The records
= Beginning of Section =
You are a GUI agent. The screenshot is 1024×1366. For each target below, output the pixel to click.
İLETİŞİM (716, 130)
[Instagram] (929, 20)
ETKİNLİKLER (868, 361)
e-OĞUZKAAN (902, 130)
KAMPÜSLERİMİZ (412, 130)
= End of Section =
What you should do
Write the entries above out again. Match them exactly.

Result of the exercise
You are a GUI agent. The screenshot is 1024×1366. For each target below, output the pixel to click.
İLETİŞİM (716, 130)
[Instagram] (929, 20)
ETKİNLİKLER (868, 361)
e-OĞUZKAAN (902, 130)
KAMPÜSLERİMİZ (412, 130)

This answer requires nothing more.